## WORK ORDER
The listing that follows should be copied in full and exactly, with no pictures.

## INFORMATION
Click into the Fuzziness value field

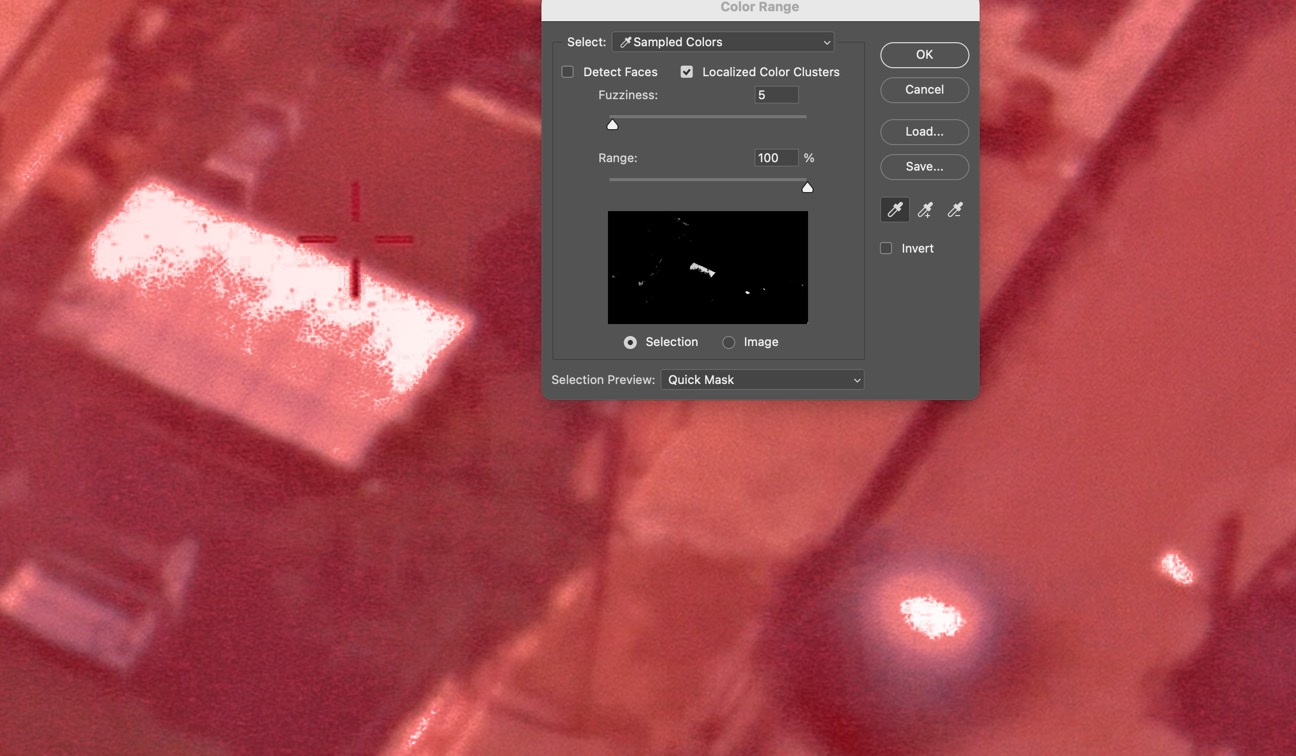pos(776,95)
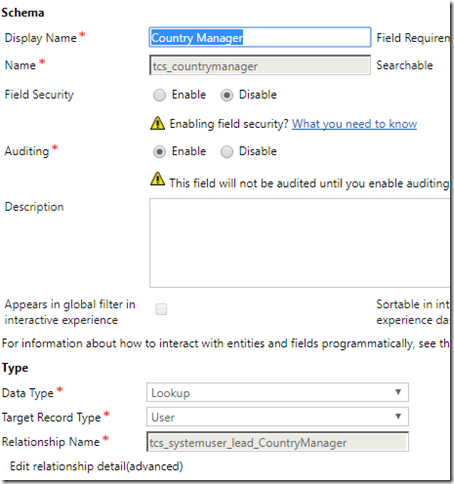Click Edit relationship detail(advanced)
454x484 pixels.
tap(96, 466)
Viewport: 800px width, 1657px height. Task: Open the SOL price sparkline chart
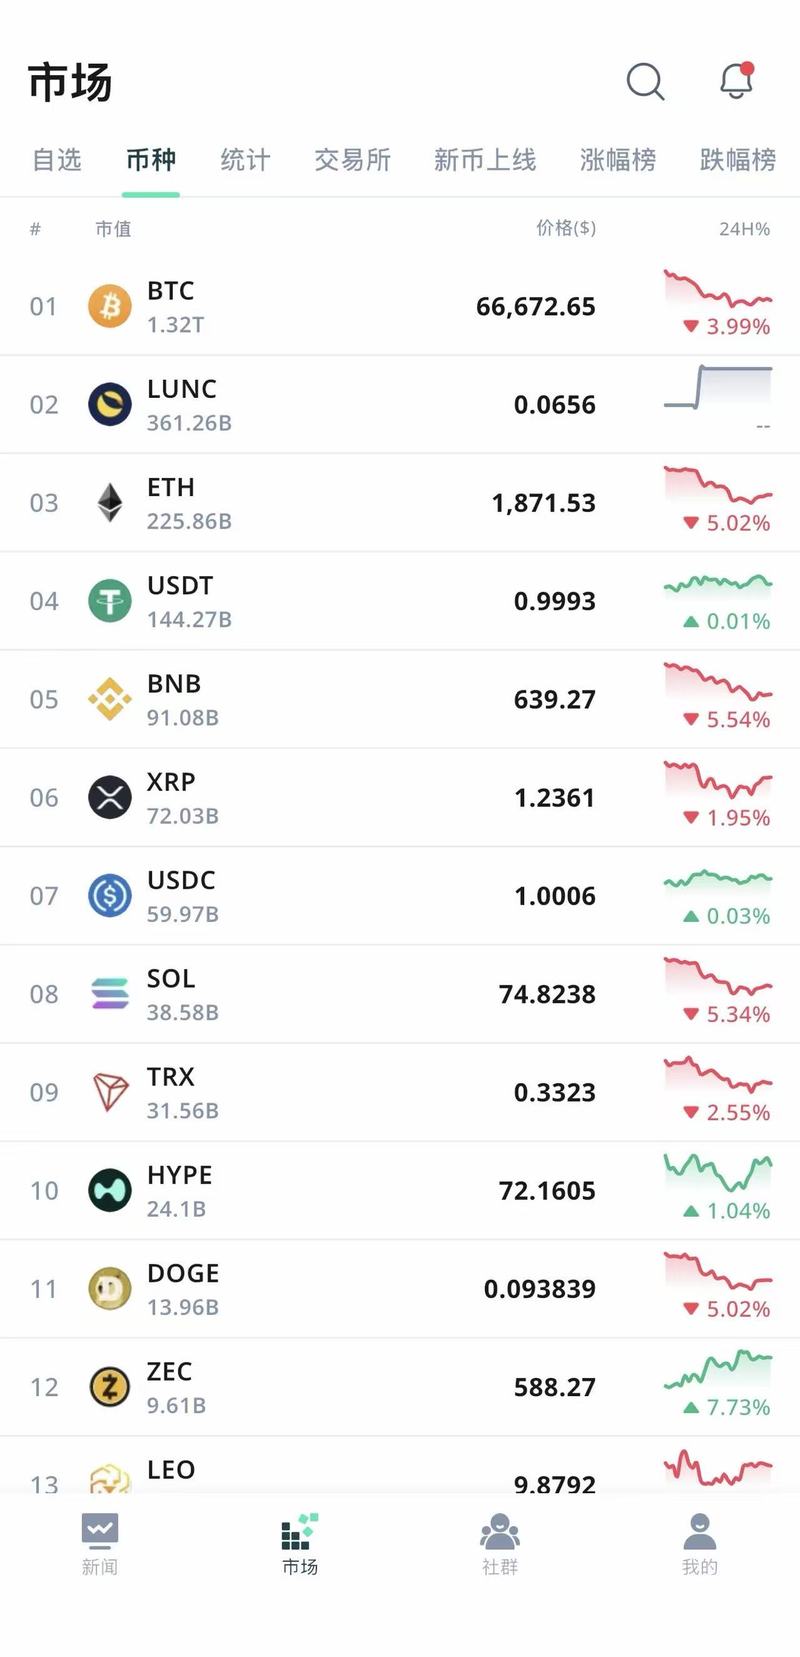point(718,975)
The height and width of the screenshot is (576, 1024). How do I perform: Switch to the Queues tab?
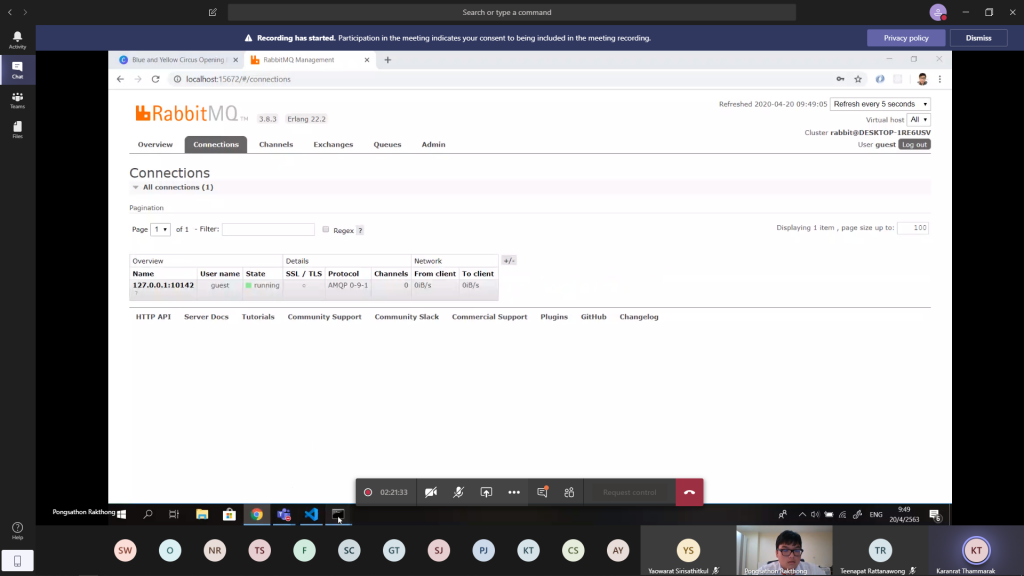pos(387,145)
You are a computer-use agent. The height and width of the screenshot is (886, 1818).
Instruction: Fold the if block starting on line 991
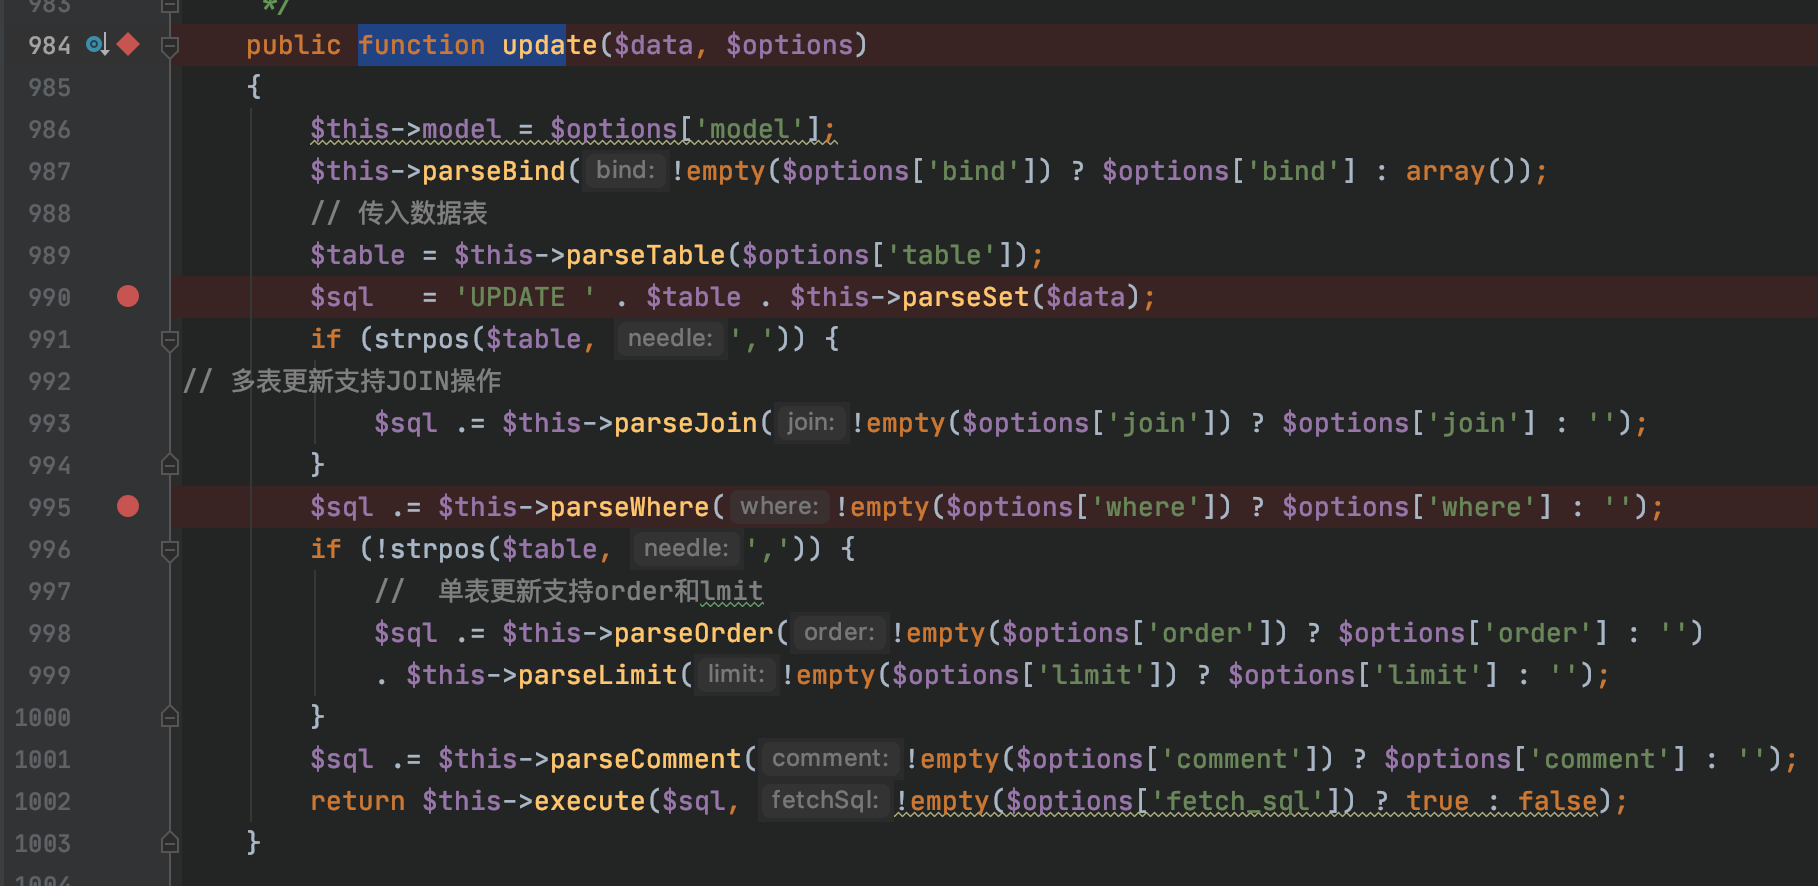[x=170, y=340]
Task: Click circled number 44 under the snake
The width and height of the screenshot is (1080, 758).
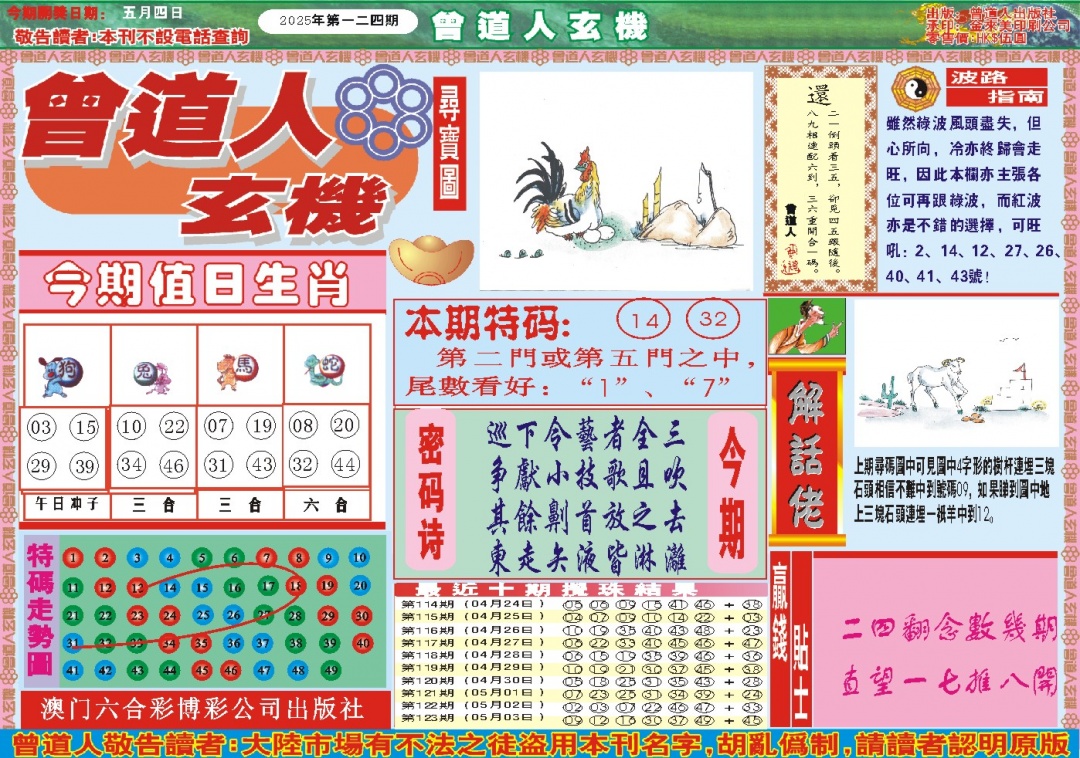Action: pos(344,464)
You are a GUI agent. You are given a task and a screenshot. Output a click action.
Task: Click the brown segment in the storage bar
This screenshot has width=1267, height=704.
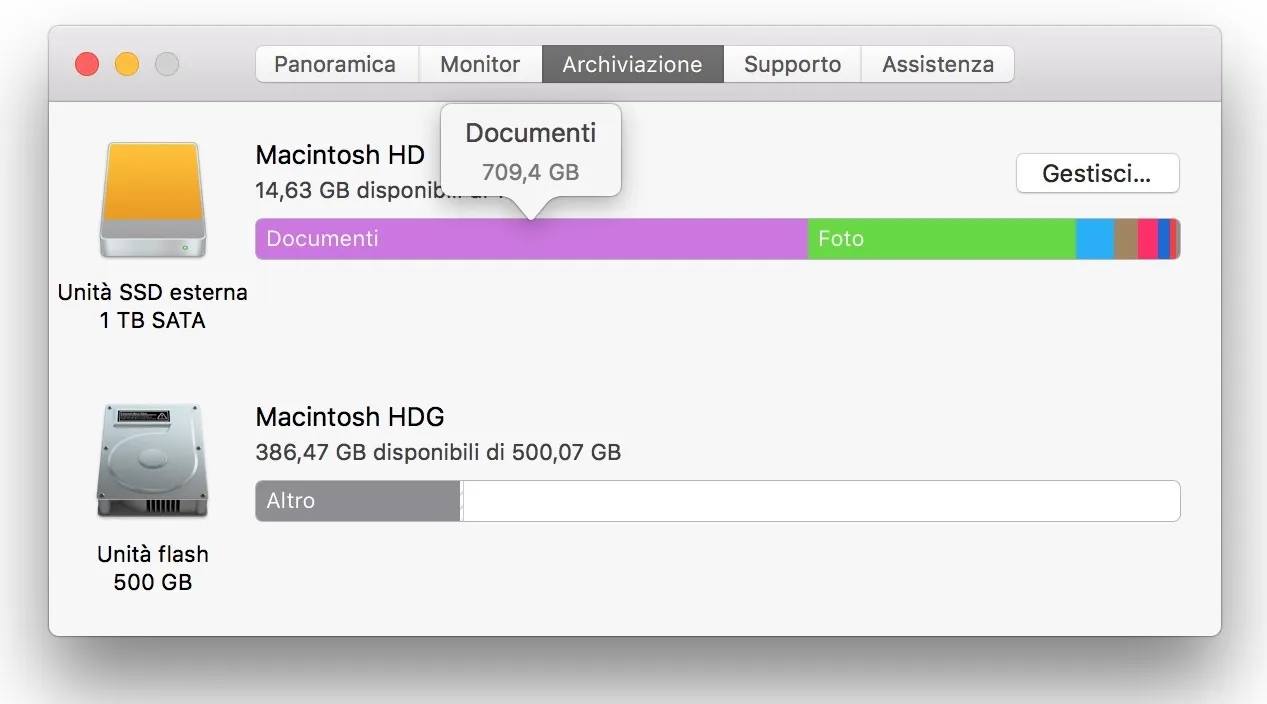point(1126,239)
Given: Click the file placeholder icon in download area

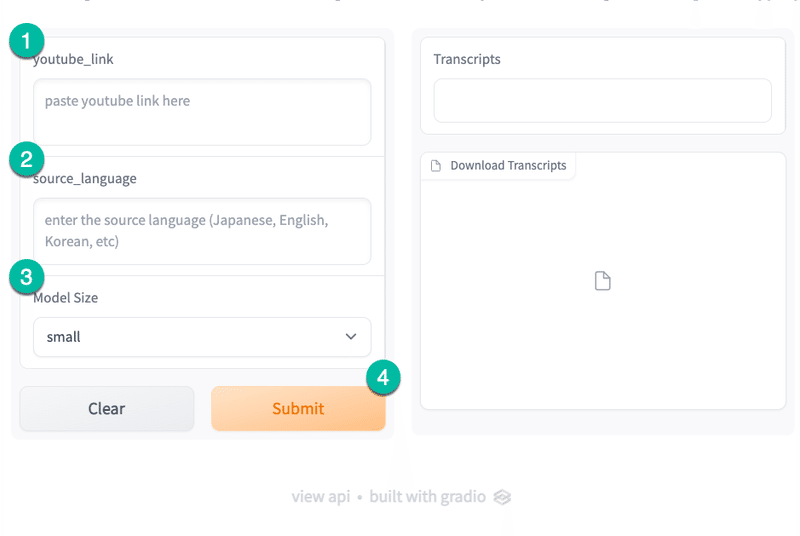Looking at the screenshot, I should coord(602,281).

## TASK OUTPUT
Click into the Fuzziness value field

pos(776,95)
Click Edit relationship detail(advanced)
454x484 pixels.
tap(96, 466)
Viewport: 800px width, 1657px height. Task: Open the SOL price sparkline chart
point(718,975)
The height and width of the screenshot is (576, 1024). How do I perform: Switch to the Queues tab?
pos(387,145)
You are a computer-use agent. The height and width of the screenshot is (886, 1818).
Instruction: Fold the if block starting on line 991
[x=170, y=340]
Task: Click circled number 44 under the snake
The width and height of the screenshot is (1080, 758).
Action: pos(344,464)
You are a GUI agent. You are given a task and a screenshot. Output a click action.
Task: Click the brown segment in the storage bar
This screenshot has width=1267, height=704.
point(1126,239)
Given: Click the file placeholder icon in download area

Looking at the screenshot, I should coord(602,281).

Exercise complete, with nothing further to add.